------ Records provided

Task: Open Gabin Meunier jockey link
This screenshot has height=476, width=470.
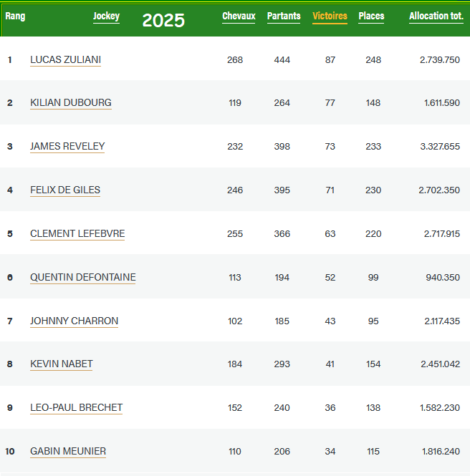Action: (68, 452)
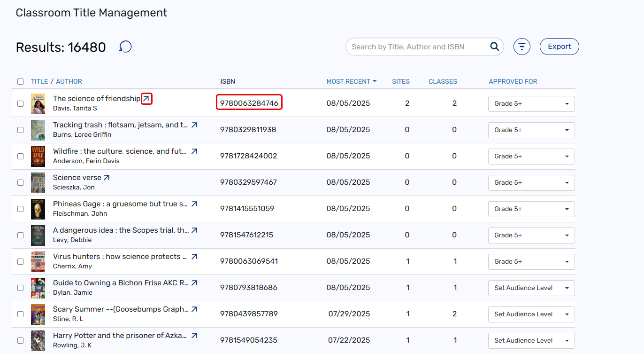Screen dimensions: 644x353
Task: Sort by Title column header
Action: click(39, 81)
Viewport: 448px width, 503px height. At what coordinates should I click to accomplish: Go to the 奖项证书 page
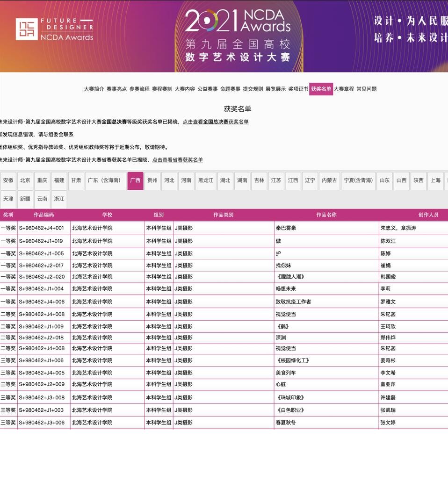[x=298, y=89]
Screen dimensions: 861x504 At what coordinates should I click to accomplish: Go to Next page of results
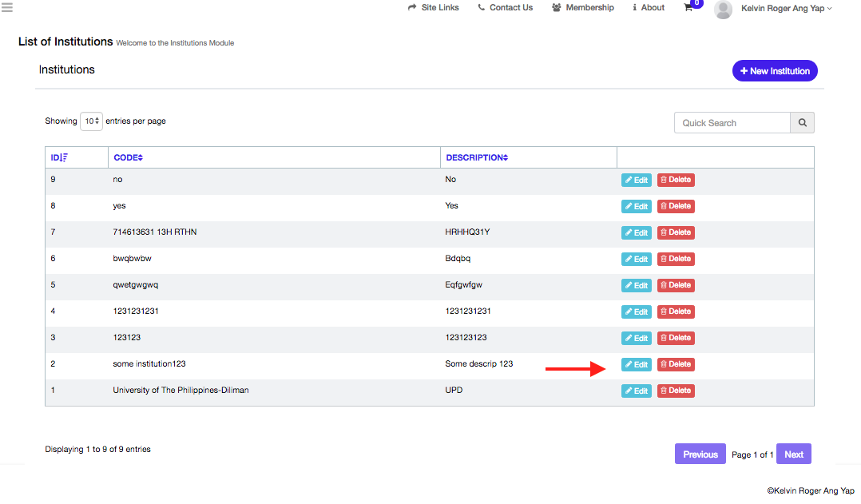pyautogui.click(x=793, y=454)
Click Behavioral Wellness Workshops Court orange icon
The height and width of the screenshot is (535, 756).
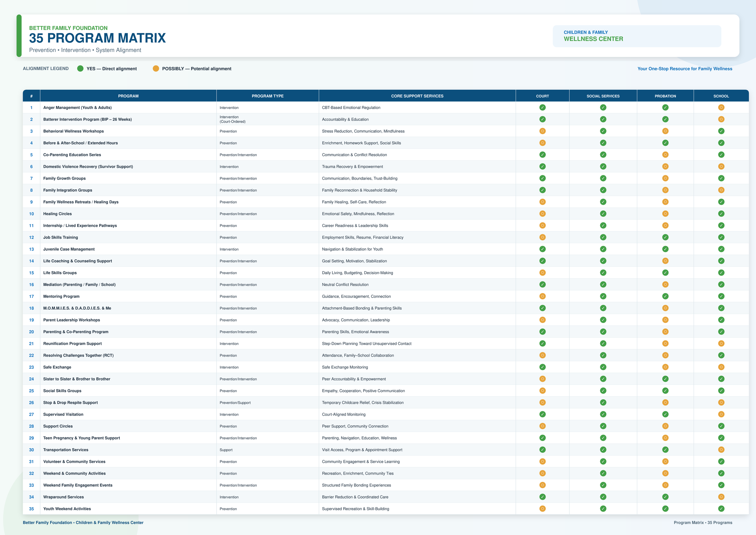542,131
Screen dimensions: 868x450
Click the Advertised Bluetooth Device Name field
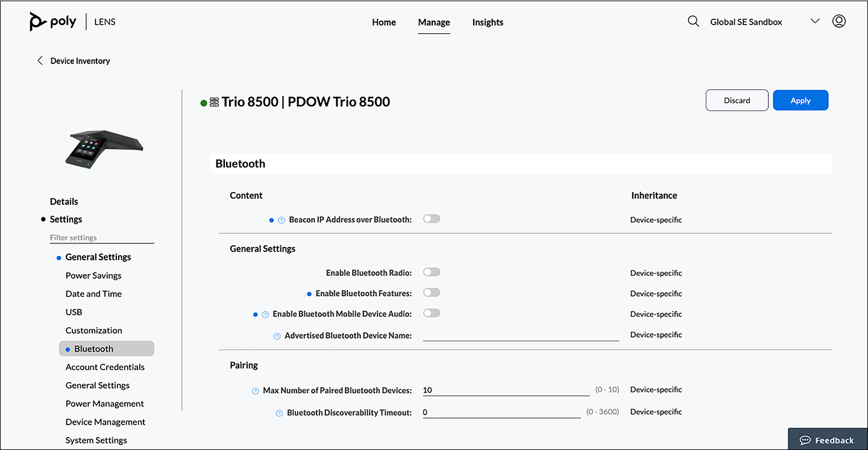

------------

What you should do: Where an entry holds an image, drop the image and copy the remaining text exactly.

Your response:
Task: Open Gabin Meunier jockey link
This screenshot has height=476, width=470.
Action: (68, 452)
Screen dimensions: 644x353
Task: Sort by Title column header
Action: click(39, 81)
Viewport: 448px width, 503px height. At what coordinates should I click to accomplish: Go to the 奖项证书 page
[x=298, y=89]
Screen dimensions: 861x504 At what coordinates should I click to accomplish: Go to Next page of results
pyautogui.click(x=793, y=454)
Click Behavioral Wellness Workshops Court orange icon
The height and width of the screenshot is (535, 756).
542,131
Screen dimensions: 868x450
Click the Advertised Bluetooth Device Name field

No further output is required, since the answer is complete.